Trecho selecionado –
= = = =
Angelina Jolie faz mastectomia preventiva devido a mutações genéticas

Angelina Jolie em 11 de abril de 2013 em Londres (Oli Scarff/Getty Images)

De acordo com investigações científicas, cerca de 5-10% do câncer de mama está relacionado a uma mutação genética, no entanto, quando a mutação está presente, a chance de desenvolver câncer é de 60%.

Recentemente, a mastectomia preventiva realizada pela artista cinematográfica Angelina Jolie chamou a atenção do público norte-americano e internacional. Sua decisão foi baseada nos riscos de câncer, cuja mãe faleceu com menos de 60 anos.

A atenção no caso de Angelina Jolie se concentrou em analisar as mutações nos genes BRCA 1 e BRCA 2, informou a Universidade de Toronto (UT) em 16 de maio, relatando as declarações do Dr. Lawrence S. Bloomberg, professor da Faculdade de Farmácia da UT e pesquisador dos riscos e prevenção do câncer.
= = = =
Material fornecido –
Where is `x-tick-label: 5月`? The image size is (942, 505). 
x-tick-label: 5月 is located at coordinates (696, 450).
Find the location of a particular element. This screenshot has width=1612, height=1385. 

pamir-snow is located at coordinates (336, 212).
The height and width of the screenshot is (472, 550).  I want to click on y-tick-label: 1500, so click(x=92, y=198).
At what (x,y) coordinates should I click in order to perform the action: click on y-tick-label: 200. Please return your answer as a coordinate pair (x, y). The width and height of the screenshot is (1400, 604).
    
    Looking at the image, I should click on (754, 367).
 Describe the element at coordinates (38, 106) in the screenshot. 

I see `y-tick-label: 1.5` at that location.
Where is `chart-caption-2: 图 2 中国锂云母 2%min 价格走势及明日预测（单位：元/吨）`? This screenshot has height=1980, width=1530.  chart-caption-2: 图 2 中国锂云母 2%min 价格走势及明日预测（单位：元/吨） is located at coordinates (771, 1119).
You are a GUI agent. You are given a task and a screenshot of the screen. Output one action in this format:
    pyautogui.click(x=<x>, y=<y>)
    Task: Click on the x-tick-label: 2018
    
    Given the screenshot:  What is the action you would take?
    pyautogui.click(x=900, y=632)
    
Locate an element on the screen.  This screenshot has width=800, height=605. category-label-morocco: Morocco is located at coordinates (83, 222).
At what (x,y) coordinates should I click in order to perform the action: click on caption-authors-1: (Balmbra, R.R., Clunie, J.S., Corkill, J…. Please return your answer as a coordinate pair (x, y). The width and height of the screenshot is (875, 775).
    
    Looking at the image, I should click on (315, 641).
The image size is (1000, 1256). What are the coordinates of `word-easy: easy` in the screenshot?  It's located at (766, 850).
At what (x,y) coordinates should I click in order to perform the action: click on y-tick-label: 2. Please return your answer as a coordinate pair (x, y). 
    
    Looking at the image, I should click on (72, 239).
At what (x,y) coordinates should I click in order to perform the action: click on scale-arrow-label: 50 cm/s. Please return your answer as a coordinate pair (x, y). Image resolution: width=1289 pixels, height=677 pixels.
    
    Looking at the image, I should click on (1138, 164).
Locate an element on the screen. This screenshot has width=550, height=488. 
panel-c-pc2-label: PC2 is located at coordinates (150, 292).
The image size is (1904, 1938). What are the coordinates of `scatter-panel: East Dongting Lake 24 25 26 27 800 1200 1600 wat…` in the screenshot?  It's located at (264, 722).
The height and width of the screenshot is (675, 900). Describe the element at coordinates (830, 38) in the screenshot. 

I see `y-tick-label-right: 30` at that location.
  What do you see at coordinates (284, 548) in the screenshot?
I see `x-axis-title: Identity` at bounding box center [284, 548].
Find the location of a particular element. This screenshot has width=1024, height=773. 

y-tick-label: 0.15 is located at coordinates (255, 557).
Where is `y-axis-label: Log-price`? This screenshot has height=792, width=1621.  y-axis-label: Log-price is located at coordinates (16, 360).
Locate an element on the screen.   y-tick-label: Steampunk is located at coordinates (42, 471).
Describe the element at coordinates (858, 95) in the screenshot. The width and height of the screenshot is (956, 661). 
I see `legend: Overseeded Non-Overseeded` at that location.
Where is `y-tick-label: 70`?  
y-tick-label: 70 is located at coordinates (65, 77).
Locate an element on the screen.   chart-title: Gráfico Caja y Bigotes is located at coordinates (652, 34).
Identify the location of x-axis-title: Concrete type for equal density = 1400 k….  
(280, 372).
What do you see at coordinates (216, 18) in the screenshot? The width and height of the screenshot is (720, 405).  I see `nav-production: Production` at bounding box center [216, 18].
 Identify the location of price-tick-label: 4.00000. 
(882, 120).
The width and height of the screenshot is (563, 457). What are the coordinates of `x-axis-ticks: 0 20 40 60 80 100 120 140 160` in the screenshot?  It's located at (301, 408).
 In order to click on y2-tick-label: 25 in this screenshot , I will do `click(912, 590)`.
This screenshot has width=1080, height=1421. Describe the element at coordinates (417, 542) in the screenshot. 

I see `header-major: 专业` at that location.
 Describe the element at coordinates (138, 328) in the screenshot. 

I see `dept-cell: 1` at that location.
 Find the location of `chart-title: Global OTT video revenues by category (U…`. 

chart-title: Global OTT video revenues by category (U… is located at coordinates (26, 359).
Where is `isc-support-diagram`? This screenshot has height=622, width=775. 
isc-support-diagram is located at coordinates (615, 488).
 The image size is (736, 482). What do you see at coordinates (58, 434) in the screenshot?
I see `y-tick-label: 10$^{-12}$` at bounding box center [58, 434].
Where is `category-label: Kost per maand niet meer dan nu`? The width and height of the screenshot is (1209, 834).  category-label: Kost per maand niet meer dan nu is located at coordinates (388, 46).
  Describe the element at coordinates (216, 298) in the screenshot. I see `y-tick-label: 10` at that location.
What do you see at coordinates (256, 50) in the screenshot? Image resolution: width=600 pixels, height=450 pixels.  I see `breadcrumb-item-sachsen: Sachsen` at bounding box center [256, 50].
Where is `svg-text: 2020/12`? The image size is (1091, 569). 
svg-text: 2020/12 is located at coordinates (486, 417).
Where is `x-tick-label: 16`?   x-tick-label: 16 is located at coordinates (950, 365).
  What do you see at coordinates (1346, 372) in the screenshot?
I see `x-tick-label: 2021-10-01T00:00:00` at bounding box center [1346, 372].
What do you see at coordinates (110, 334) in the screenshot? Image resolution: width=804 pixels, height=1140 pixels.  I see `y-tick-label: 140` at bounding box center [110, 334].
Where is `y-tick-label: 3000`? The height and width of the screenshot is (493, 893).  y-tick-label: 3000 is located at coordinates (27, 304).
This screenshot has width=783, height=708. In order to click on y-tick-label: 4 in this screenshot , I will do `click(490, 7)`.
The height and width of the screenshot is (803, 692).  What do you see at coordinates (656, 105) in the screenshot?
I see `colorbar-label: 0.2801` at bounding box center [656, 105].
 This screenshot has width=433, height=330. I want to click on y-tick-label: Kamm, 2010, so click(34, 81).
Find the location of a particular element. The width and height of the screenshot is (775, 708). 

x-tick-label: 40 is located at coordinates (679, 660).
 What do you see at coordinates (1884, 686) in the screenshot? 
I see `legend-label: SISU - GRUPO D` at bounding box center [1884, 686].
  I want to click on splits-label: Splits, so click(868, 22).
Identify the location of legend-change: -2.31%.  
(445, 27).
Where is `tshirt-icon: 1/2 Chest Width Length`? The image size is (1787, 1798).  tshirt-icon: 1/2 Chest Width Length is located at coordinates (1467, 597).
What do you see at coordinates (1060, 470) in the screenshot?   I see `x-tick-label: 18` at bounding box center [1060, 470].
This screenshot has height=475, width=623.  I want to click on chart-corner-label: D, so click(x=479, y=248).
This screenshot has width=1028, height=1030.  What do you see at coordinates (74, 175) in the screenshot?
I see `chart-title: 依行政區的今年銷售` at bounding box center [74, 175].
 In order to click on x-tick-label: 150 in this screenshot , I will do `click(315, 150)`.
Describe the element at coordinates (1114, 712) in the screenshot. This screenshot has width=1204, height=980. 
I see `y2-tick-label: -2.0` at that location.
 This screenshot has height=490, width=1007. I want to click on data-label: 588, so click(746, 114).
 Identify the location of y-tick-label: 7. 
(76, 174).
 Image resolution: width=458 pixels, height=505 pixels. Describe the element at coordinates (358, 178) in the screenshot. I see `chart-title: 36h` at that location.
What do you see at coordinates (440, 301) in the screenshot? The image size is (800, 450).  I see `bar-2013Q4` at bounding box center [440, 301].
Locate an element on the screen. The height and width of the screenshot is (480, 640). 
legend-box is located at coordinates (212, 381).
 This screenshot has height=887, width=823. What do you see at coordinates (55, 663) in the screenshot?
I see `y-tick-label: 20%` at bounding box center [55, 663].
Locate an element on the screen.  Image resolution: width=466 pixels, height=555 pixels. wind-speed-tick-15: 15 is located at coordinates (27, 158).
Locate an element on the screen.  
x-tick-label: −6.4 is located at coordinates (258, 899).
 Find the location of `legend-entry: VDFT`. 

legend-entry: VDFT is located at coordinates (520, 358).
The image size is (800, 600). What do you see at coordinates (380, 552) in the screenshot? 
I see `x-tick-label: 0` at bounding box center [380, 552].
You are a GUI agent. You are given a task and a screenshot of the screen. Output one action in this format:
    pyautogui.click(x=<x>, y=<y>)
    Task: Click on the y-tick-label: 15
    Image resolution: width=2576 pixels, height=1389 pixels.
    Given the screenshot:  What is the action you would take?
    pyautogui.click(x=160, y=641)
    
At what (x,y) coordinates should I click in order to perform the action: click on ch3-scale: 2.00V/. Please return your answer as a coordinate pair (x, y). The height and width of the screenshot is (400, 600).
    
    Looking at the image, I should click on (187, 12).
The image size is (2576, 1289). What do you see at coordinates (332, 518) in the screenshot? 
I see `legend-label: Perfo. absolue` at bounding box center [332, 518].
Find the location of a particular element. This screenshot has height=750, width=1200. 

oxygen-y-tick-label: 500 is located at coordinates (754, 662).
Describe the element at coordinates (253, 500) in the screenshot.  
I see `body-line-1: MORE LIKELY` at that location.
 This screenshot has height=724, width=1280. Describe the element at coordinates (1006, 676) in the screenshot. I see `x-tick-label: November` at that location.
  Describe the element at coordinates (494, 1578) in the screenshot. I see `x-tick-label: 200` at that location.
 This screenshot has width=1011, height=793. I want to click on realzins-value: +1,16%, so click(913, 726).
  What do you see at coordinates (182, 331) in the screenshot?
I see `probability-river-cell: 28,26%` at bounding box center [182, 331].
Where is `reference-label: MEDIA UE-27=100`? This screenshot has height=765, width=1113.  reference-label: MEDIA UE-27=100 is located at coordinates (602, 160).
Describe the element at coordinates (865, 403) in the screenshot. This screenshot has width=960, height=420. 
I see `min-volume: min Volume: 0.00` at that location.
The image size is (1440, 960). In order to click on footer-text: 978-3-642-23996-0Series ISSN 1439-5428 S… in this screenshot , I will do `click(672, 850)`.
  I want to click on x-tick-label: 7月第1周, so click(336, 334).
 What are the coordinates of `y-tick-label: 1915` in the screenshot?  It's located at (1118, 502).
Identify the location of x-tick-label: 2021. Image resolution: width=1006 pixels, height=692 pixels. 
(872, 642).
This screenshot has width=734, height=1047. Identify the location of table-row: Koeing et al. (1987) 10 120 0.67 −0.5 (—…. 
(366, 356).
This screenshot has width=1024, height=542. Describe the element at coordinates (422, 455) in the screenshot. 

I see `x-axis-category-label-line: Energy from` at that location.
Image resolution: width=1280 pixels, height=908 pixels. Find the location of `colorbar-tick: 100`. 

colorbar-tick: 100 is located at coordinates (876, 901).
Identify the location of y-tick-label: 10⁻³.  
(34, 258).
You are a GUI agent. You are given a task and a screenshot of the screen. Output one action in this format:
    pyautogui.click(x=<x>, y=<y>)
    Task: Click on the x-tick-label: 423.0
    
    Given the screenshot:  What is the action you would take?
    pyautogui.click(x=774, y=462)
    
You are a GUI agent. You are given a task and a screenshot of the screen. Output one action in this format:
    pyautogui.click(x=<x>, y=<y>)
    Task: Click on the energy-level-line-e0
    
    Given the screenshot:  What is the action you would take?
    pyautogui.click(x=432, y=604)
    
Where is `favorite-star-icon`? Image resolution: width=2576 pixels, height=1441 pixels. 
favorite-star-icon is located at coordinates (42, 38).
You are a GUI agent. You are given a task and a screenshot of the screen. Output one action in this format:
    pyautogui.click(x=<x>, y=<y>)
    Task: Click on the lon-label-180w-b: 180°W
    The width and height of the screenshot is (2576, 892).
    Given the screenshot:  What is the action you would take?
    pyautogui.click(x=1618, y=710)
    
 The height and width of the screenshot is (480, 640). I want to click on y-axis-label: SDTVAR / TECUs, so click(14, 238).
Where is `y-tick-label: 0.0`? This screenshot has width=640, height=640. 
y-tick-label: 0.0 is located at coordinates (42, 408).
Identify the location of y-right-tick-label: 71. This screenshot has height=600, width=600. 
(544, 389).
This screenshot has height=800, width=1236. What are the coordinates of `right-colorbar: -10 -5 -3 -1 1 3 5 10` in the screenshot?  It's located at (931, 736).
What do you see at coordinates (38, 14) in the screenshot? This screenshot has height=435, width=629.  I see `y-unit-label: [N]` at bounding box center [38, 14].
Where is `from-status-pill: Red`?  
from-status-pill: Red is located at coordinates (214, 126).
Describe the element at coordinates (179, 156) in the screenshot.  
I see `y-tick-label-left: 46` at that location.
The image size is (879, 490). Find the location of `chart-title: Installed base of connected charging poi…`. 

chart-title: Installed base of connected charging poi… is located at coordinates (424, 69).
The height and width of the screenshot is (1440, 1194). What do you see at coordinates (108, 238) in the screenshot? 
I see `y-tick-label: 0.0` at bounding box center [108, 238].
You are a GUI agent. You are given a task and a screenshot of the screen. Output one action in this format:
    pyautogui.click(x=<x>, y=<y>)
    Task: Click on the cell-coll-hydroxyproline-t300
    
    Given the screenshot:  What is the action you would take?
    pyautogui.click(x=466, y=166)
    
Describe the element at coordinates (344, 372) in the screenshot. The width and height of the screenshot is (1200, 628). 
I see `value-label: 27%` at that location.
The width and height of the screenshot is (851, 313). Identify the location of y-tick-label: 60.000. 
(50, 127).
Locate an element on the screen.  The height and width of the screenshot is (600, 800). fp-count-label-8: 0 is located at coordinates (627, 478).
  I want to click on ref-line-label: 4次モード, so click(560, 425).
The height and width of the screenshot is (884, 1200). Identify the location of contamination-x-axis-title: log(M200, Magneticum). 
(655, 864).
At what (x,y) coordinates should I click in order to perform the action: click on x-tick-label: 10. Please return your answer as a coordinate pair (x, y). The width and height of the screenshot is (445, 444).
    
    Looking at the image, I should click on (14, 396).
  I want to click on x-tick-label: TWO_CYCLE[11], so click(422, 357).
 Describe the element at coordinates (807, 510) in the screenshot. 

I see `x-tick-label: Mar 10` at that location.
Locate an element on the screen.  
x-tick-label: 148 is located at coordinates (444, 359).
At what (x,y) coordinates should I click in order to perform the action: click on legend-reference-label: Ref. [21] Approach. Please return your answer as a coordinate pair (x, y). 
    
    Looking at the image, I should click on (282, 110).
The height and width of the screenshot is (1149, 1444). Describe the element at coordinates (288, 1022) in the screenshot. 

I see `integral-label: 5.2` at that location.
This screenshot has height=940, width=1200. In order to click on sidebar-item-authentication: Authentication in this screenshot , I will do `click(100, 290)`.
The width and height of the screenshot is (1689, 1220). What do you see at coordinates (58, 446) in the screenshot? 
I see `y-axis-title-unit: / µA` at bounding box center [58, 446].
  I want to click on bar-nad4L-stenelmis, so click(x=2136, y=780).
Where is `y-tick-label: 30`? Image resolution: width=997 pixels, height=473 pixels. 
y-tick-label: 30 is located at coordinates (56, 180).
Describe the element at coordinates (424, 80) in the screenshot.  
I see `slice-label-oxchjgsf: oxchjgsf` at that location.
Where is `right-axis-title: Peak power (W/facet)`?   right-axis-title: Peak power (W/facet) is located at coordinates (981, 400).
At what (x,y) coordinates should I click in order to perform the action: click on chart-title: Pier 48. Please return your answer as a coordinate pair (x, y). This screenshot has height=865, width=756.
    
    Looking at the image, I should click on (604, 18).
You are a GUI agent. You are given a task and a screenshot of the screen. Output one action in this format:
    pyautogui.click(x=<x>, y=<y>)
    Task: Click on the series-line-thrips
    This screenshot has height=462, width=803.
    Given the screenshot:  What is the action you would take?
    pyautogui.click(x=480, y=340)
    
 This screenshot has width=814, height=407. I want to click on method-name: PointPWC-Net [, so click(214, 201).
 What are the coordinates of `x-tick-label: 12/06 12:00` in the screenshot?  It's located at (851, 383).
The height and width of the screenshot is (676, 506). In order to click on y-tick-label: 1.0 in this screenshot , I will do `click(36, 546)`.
= = = =
Tarefa proposta – No trecho sobre a mastectomia de Angelina Jolie, qual é a chance de desenvolver câncer quando a mutação genética está presente?

Resultado do exercício – A chance é de 60%.